Why Parameter Sharing Works
Parameter sharing enforces a useful inductive bias: patterns detected in one region should also be detectable in other regions.
Examples: - An edge detector that finds vertical edges at the top-left of an image should also detect vertical edges at the bottom-right - A corner detector useful in one part of the image is useful everywhere - The same texture pattern might appear in multiple locations
This assumption is natural for images and many other spatial data, but would not hold for arbitrary data (e.g., different parts of a structured database table might require completely different processing).
Figure: Parameter sharing - the same kernel weights (shown in the same color) are applied at all spatial positions, dramatically reducing the number of parameters compared to fully connected layers.
Receptive Fields Grow with Depth
In CNNs, deeper layers have larger receptive fields than shallow layers.
- Layer 1: Each unit sees a small patch (e.g., 3×3 pixels)
- Layer 2: Each unit sees a larger patch through composition (e.g., 5×5 or 7×7 pixels)
- Layer 3: Even larger effective receptive field (e.g., 11×11 or more)
This hierarchical structure allows the network to build complex features from simple ones: 1. Early layers: Detect simple features (edges, corners, colors) 2. Middle layers: Combine edges into shapes and textures 3. Later layers: Recognize object parts and eventually whole objects
Figure: Receptive fields increase with depth - deeper layers can “see” larger regions of the original input through composition of convolutional operations.
3. Computational Efficiency
Example: Edge Detection on Images
Consider performing edge detection on a 320 × 280 grayscale image using a 3 × 3 kernel.
Convolutional approach: - Output size: \(319 \times 280\) (with valid padding) - Operations per output: \(3 \times 3 = 9\) multiply-adds - Total operations: \(319 \times 280 \times 3 \approx 2.68 \times 10^5\) operations
Dense matrix multiplication approach: - Unfold each 3×3 patch into a vector - Create a weight matrix of size \((320 \times 280) \times (320 \times 280)\) - Total operations: \(320 \times 280 \times 320 \times 280 \approx 8.03 \times 10^9\) operations
Speedup Factor
\[ \text{Speedup} = \frac{8.03 \times 10^9}{2.68 \times 10^5} \approx 30,000\times \]
Convolution is roughly 30,000 times more efficient than implementing the same operation as a dense matrix multiplication!

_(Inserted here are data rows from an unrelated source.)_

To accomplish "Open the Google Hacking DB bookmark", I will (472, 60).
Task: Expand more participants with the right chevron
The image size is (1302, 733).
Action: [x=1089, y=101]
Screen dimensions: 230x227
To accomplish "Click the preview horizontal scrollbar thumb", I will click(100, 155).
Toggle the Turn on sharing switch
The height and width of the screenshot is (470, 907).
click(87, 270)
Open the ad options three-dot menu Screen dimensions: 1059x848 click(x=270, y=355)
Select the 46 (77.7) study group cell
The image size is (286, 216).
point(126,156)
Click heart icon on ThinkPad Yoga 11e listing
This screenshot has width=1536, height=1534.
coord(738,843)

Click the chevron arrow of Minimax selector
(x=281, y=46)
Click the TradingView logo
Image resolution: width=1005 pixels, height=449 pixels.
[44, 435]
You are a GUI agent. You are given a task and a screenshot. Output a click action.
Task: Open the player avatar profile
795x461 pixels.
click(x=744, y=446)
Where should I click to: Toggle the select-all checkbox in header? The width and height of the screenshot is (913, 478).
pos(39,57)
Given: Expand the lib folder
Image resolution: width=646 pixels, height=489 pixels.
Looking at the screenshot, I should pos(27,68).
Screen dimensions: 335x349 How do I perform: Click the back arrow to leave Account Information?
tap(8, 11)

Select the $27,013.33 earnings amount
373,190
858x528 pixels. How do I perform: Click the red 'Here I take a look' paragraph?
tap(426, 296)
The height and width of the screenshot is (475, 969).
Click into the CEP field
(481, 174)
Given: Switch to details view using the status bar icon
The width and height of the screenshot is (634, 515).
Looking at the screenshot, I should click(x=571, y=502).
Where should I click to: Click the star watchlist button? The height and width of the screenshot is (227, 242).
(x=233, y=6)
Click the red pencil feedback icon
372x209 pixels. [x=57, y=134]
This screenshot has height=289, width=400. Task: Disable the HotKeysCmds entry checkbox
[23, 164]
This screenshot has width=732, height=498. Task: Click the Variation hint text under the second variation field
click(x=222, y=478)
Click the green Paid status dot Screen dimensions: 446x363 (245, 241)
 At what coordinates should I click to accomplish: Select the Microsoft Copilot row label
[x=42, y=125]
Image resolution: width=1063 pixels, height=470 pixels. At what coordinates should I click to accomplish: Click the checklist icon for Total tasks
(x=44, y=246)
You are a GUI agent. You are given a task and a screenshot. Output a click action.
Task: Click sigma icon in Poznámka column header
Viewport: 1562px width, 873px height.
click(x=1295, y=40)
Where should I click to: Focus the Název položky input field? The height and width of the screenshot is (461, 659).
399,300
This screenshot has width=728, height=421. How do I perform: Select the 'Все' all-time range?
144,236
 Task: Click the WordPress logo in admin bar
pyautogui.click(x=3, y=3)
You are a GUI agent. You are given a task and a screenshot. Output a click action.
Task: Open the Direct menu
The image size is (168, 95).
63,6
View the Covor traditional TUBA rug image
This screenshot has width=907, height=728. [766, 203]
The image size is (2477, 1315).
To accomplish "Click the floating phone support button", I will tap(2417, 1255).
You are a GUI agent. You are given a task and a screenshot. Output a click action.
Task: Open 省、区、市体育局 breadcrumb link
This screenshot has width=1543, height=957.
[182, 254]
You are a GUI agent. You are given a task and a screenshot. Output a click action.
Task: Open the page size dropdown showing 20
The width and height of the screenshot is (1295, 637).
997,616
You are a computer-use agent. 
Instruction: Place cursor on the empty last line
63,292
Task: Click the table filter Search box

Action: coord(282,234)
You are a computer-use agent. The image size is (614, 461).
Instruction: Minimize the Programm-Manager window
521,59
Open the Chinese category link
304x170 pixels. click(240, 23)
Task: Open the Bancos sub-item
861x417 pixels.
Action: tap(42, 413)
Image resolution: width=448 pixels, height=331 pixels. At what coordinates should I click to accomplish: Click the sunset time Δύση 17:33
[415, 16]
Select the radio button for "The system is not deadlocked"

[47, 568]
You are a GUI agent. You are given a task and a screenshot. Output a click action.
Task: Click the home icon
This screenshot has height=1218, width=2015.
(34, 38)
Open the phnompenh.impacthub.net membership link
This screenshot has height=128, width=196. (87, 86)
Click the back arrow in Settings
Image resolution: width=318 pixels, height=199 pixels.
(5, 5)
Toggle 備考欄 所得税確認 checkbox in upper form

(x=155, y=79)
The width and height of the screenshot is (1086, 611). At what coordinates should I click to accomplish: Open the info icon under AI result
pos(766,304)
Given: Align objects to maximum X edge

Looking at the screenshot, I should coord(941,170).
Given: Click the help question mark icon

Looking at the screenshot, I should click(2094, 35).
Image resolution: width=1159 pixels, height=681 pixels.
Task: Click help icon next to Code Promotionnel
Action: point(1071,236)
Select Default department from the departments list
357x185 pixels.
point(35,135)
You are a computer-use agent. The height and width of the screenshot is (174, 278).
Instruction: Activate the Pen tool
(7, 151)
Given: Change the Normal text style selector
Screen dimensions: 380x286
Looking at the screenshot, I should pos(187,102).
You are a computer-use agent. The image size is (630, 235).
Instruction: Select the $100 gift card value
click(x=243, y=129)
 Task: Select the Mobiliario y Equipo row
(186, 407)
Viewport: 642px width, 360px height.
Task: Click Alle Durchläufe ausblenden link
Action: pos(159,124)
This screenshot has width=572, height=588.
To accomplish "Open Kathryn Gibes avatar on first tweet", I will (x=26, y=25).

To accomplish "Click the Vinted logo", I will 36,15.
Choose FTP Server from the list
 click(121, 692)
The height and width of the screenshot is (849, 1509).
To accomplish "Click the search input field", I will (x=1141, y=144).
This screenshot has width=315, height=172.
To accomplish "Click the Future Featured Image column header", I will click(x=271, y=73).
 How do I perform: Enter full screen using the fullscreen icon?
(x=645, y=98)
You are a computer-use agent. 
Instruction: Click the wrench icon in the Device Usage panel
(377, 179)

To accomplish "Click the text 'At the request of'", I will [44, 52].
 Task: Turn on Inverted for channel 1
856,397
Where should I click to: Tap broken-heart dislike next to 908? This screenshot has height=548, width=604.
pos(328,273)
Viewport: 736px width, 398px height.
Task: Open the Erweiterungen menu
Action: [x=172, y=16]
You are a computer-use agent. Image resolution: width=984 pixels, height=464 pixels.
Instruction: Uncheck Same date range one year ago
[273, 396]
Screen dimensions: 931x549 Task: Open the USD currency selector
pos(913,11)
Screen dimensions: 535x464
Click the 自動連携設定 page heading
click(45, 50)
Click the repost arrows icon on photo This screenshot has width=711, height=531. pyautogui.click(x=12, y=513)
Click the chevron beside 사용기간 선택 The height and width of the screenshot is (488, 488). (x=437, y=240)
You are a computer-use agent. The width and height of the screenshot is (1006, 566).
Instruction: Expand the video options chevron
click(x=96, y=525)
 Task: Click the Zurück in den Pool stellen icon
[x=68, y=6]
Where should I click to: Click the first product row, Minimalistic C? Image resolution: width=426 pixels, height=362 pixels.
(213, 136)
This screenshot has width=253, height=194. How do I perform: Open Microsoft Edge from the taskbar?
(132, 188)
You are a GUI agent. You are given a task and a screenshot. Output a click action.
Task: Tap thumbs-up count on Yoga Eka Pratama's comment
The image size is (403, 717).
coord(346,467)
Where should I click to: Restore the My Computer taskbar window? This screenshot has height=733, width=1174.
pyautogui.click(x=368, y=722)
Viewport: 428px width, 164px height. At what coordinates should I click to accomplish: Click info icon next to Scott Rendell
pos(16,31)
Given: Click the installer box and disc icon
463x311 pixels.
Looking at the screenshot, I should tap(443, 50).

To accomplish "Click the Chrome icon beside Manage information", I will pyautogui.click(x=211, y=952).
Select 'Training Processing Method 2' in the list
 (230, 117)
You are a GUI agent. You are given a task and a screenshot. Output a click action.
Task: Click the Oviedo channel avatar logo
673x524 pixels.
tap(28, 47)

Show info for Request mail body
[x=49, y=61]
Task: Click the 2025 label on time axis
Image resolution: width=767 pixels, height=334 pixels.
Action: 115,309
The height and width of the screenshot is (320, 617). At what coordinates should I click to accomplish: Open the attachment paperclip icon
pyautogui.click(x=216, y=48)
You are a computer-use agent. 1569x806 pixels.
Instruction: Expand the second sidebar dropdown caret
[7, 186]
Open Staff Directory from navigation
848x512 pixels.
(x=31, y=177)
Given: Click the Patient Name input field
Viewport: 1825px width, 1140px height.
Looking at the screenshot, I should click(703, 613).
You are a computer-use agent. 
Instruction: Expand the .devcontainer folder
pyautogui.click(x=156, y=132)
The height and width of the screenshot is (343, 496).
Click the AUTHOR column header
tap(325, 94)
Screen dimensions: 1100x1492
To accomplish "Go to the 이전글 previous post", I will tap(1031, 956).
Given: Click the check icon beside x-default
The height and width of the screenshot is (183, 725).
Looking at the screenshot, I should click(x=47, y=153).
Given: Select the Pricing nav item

This massive speedup comes from: 1. Sparse connectivity: Each output only depends on a local patch 2. Parameter sharing: Same kernel weights used at all positions
Figure: Edge detection example - applying a 3×3 edge detection kernel to an image is vastly more efficient than using a fully connected layer.
Figure: Computational cost comparison - convolutional layers (green) require orders of magnitude fewer operations than dense layers (red) for the same task on images.
4. Translation Equivariance
Definition
A convolution is translation-equivariant: if the input is shifted, the output shifts by the same amount while preserving its structure.
Formally, convolution satisfies:
\[ f(g(x)) = g(f(x)) \]
where: - \(f\) is the convolution operation - \(g\) is a spatial translation (shift) - \(x\) is the input
What This Means
Translation equivariance means the network detects the same pattern regardless of its position in the input, producing output feature maps that move consistently with the input.
Example: - If an edge appears at position \((10, 20)\) in the input image - And we shift the image by \((5, 3)\) pixels - The edge detector will fire at position \((10+5, 20+3) = (15, 23)\) in the shifted image
The response is the same, just shifted by the same amount.
Contrast with Translation Invariance
Translation equivariance is different from translation invariance:
- Equivariance: Output shifts when input shifts (CNNs with convolution)
- Invariance: Output stays the same when input shifts (achieved with pooling)
Convolutional layers provide equivariance. Adding pooling layers creates approximate invariance, which is useful for classification tasks where we care about “is there a cat?” but not “where exactly is the cat?”
Figure: Translation equivariance - when the input is shifted (top), the output feature map shifts by the same amount (bottom), preserving the detection pattern.